Using the Fault Tolerance Analyser Tool to Identify Potential Issues

Introduction

Ensuring resilience, the ability for a system to recover from a failure induced by load, attacks, and other issues, is a shared responsibility that underpins the reliability of your workloads. While AWS provides the resilient underlying cloud infrastructure, customers are tasked with maintaining the resilience of their applications. In this landscape of joint responsibility, we introduce an open-source tool: Fault Tolerance Analyser Tool. It simplifies the process by inspecting resources in an account and verifies adherence to fault tolerance best practices based on the multiple Availability Zones (multi-AZ) architecture.

The AWS Well-Architected Framework helps cloud architects build secure, high-performing, resilient, and efficient infrastructure for a variety of applications and workloads. Built around six pillars—operational excellence, security, reliability, performance efficiency, cost optimization, and sustainability—AWS Well-Architected provides a consistent approach for customers and partners to evaluate architectures and implement scalable designs.

The Reliability Pillar within the AWS Well-Architected Framework outlines two key best practices which we’d like to highlight, specifically around Failure Management:

  • The best practice, REL10-BP01: Deploy the workload to multiple locations, advises deploying workloads to multiple locations to avoid single points of failure and increase availability. This includes distributing data and resources across multiple AZs within an AWS Region.
  • The best practice, REL10-BP02: Select the appropriate locations for your multi-location deployment, advises that to maintain high availability and resilience in your system, it’s crucial to deploy your workload components across multiple AZs within a single AWS Region. This multi-AZ deployment serves as a robust line of defense against a range of disruptions, from minor technical issues to significant natural disasters. It’s worth noting that while a multi-AZ architecture can introduce some complexity, it typically provides sufficient resilience for most workloads without resorting to multi-Region deployment.
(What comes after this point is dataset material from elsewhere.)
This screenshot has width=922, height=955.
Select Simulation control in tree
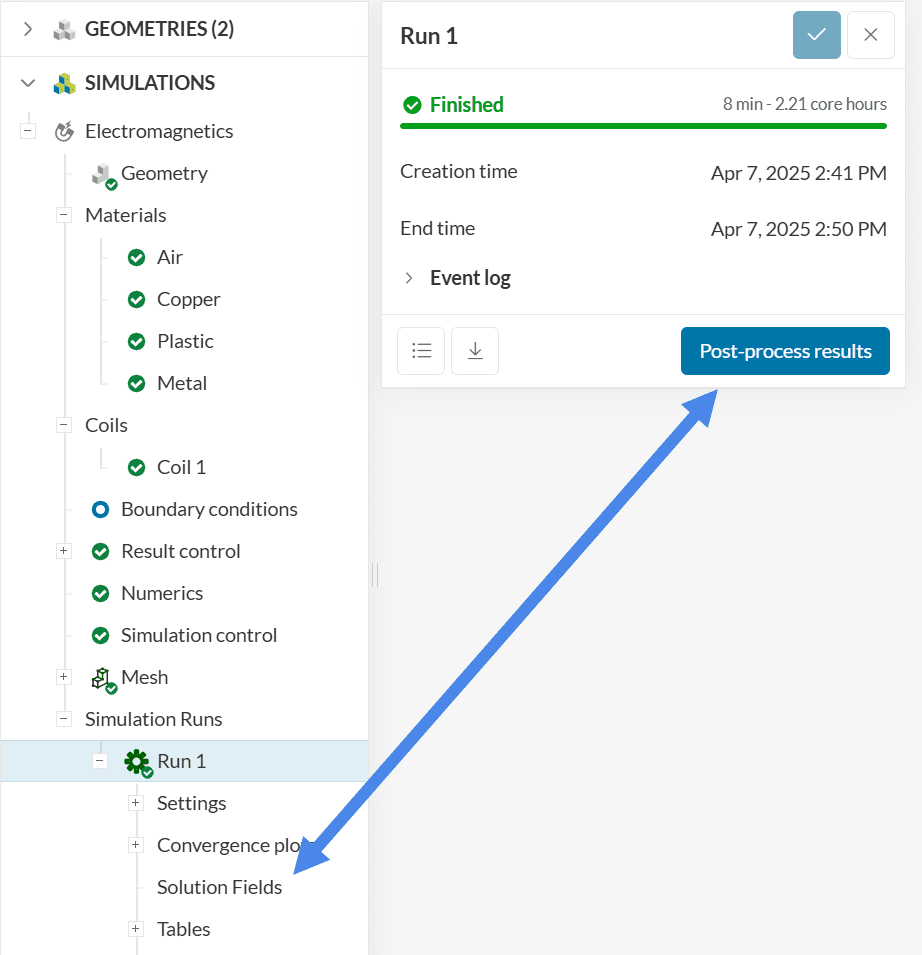(198, 635)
Effectively managing your part of the shared responsibility model for resilience is crucial for creating fault tolerant AWS architectures, which in turn safeguards your workloads from disruptions. The Fault Tolerance Analyser Tool, working within the guidelines of the AWS Well-Architected Framework – Reliability Pillar, empowers you to monitor the different components of your AWS architecture. Stay tuned as we explore in detail how this tool can contribute to building more robust, efficient, and fault tolerant workloads in the AWS Cloud.

How is this tool different from AWS Trusted Advisor, AWS Resilience Hub and AWS Well-Architected tool?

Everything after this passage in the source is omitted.